• [What you should do]:
Would you please print exactly the lines that run from the one with "Shipping (80, 829)" to the last line of the data, both included, without any pictures?

Stored records

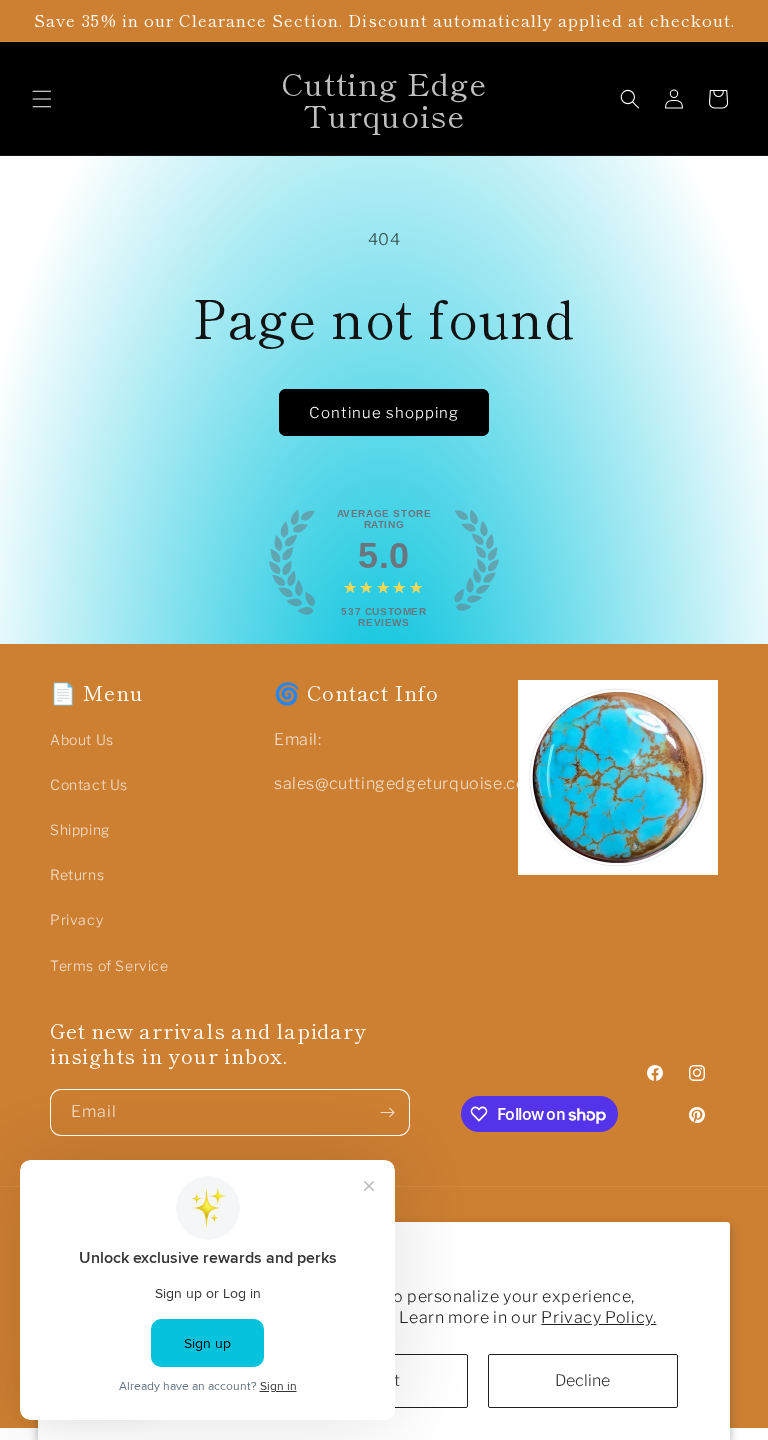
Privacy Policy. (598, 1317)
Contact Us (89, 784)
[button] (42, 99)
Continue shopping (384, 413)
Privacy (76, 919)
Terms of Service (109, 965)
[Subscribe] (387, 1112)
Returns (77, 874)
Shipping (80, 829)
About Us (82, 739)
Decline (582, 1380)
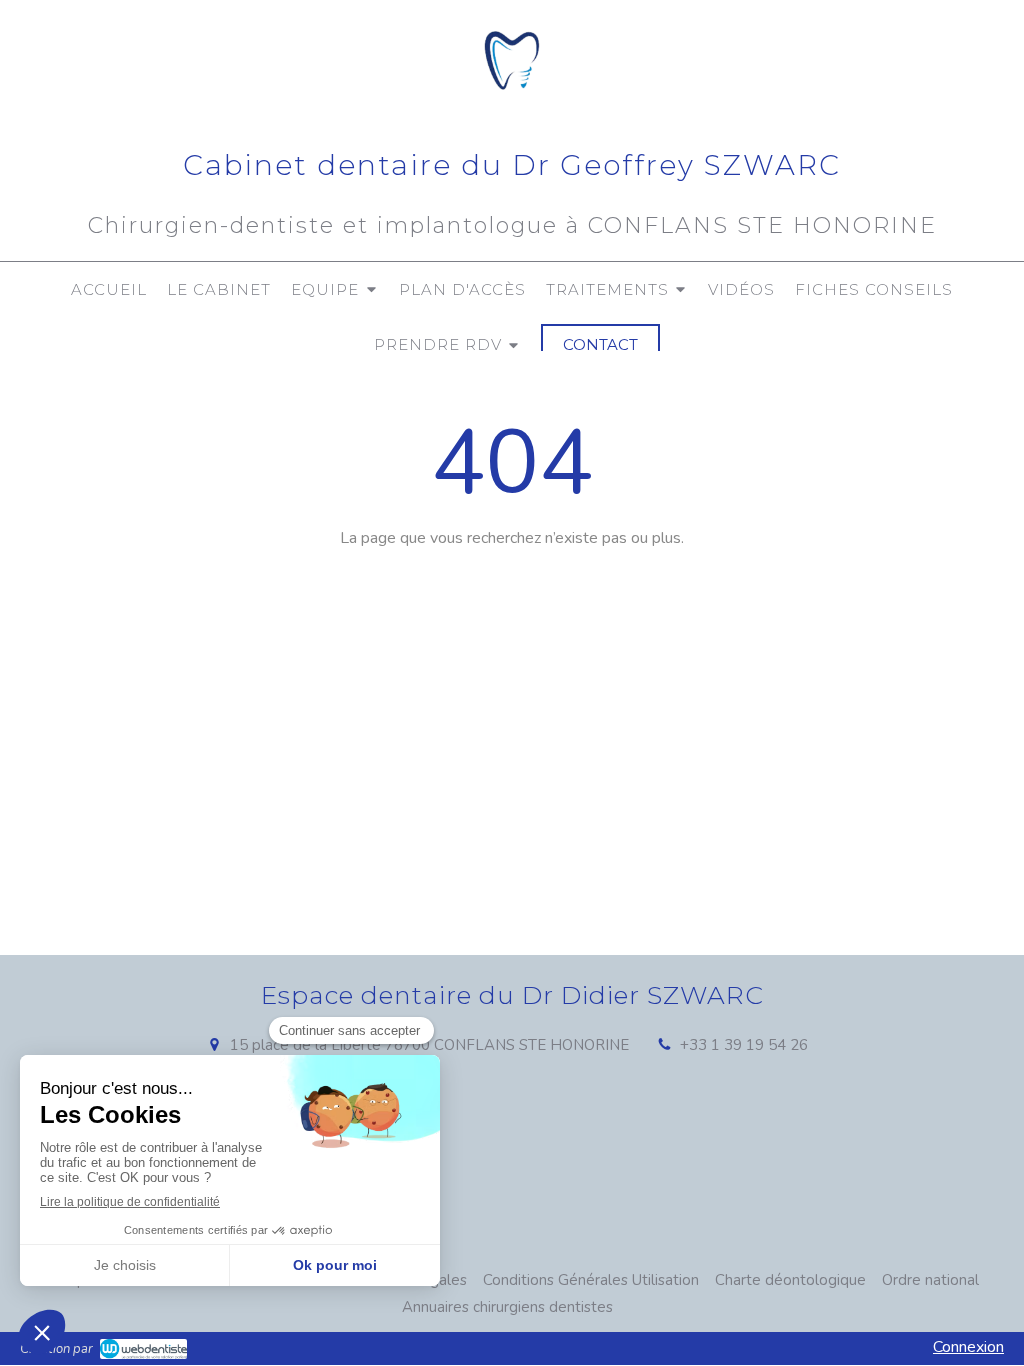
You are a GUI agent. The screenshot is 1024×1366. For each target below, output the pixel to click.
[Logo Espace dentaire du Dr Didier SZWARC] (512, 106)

• [Response box]:
Shipping (80, 829)
About Us (82, 739)
Decline (582, 1380)
You are a GUI agent. The screenshot is 1024×1366. For each target below, output the pixel to click.
[Logo Espace dentaire du Dr Didier SZWARC] (512, 106)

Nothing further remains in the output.